* **What the exercise asks**:
The answer consists solely of the lines running from the one with "Image resolution: width=600" through the final line below, transcribed exactly and without any pictures.

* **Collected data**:

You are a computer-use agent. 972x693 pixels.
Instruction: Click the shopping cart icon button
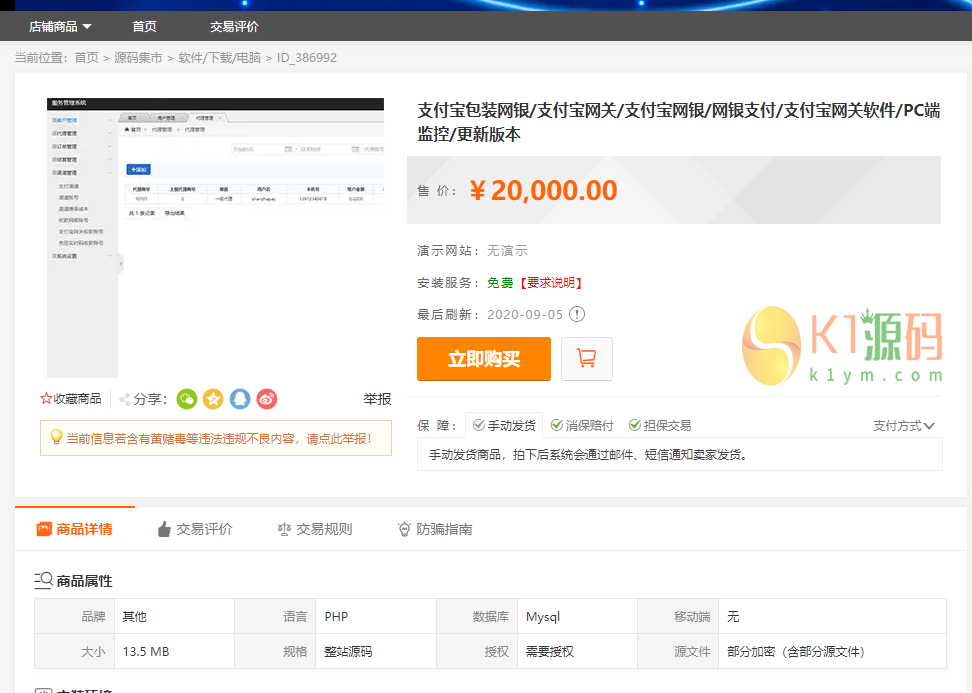pos(587,359)
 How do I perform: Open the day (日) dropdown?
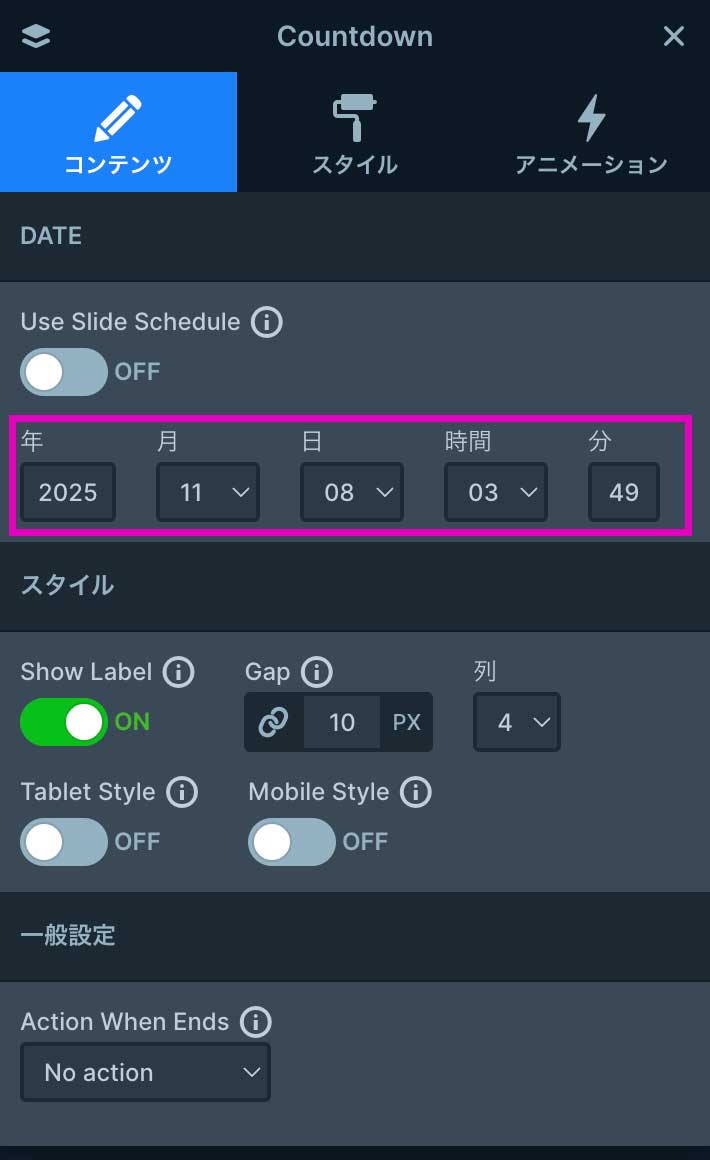[352, 492]
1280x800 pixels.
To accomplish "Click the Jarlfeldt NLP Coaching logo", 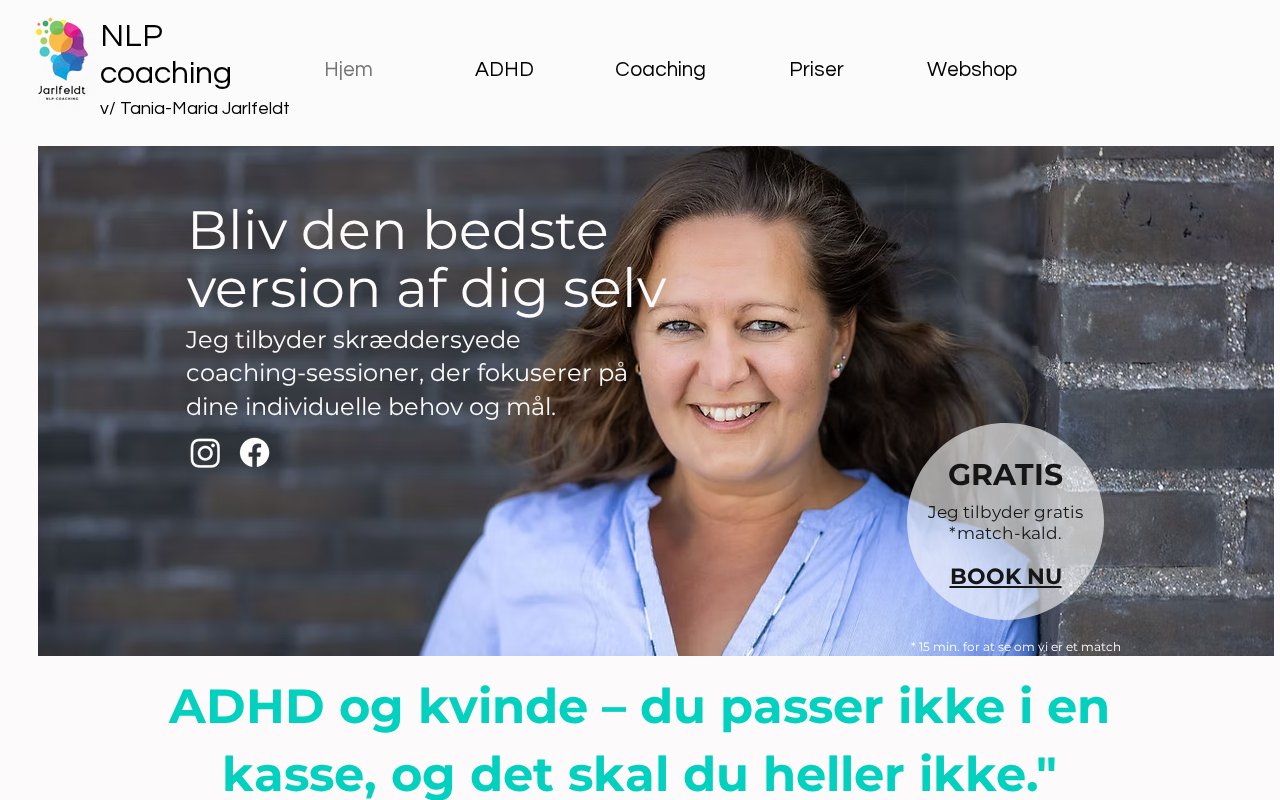I will coord(62,59).
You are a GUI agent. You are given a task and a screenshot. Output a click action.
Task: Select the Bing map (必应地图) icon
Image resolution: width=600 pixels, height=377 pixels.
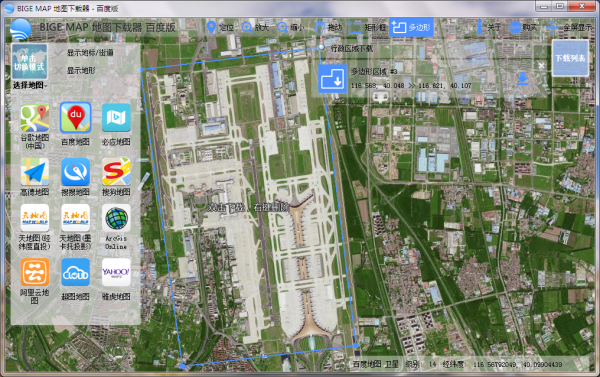click(x=116, y=118)
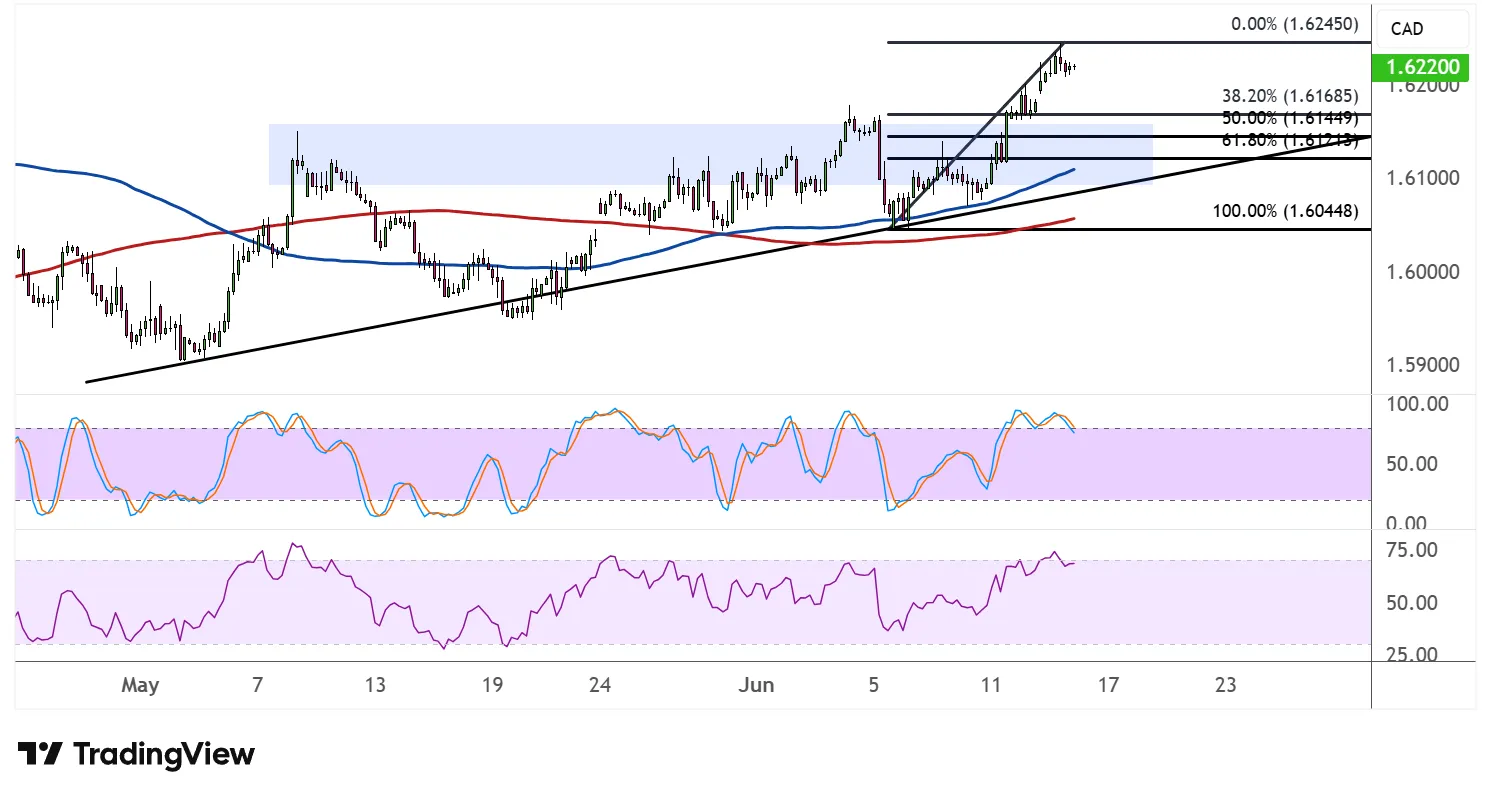The width and height of the screenshot is (1491, 799).
Task: Select the 25.00 label on RSI scale
Action: 1416,655
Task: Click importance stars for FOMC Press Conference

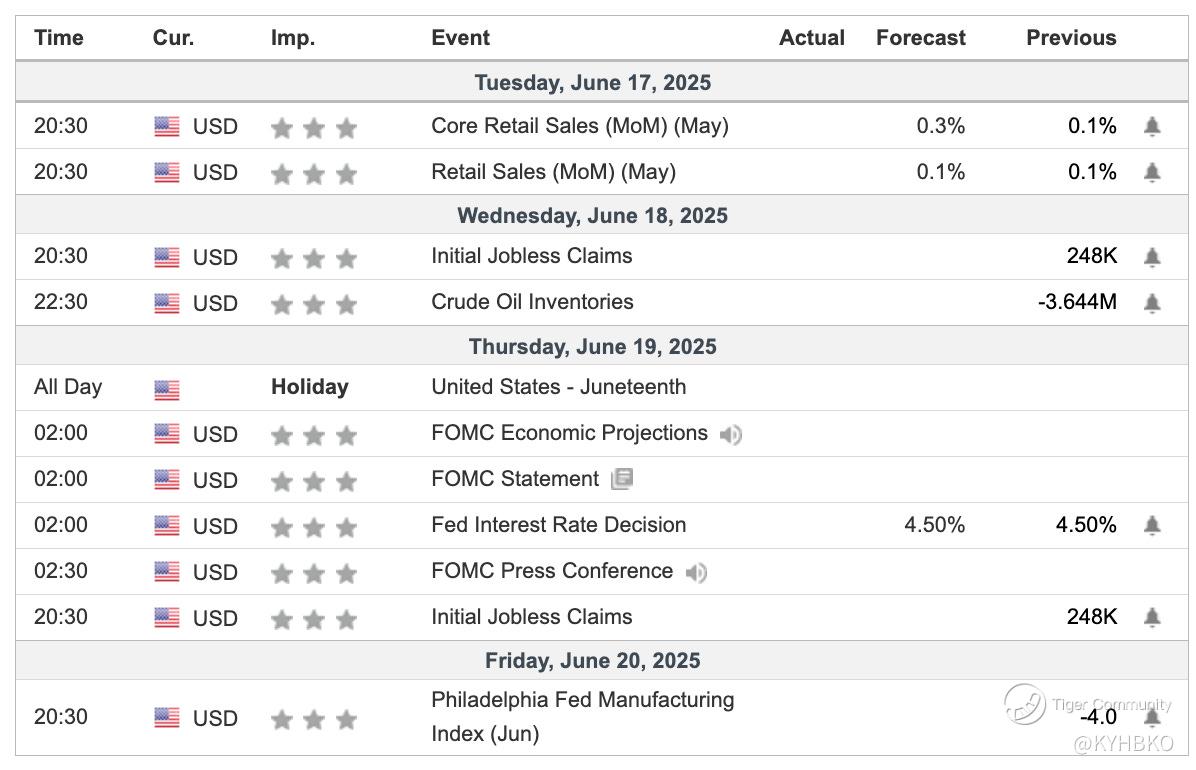Action: click(313, 573)
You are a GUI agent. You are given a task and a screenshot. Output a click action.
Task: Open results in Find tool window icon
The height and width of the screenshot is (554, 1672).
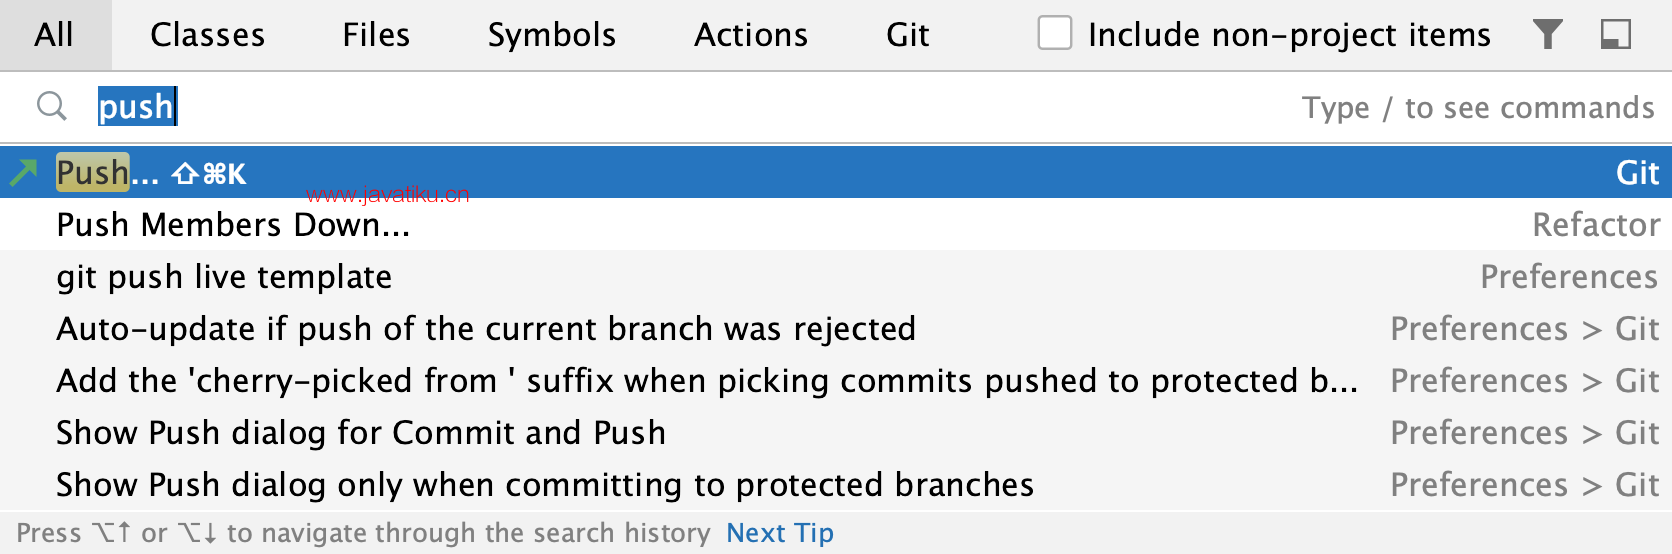1615,35
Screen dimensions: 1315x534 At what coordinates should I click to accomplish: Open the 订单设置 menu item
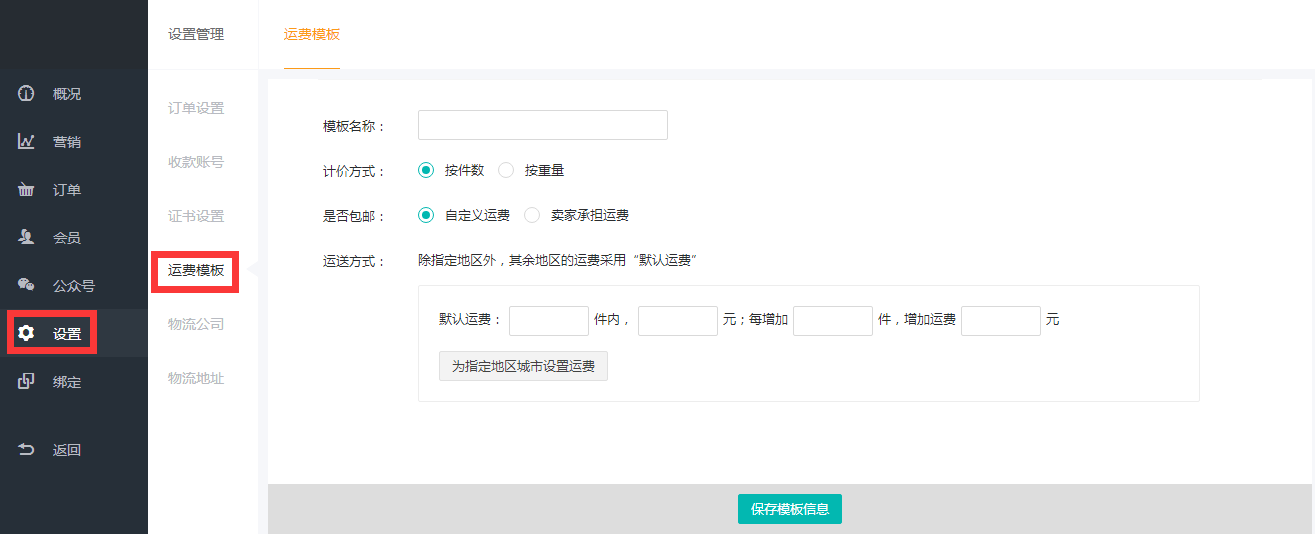(196, 108)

* **Your solution**:
Image resolution: width=600 pixels, height=377 pixels.
click(x=116, y=118)
The width and height of the screenshot is (1491, 799).
Task: Select the 25.00 label on RSI scale
Action: 1416,655
Task: Click importance stars for FOMC Press Conference

Action: click(313, 573)
You are a GUI agent. You are given a task and a screenshot. Output a click action.
Task: Open results in Find tool window icon
The height and width of the screenshot is (554, 1672).
1615,35
Screen dimensions: 1315x534 At what coordinates should I click to accomplish: Open the 订单设置 menu item
(196, 108)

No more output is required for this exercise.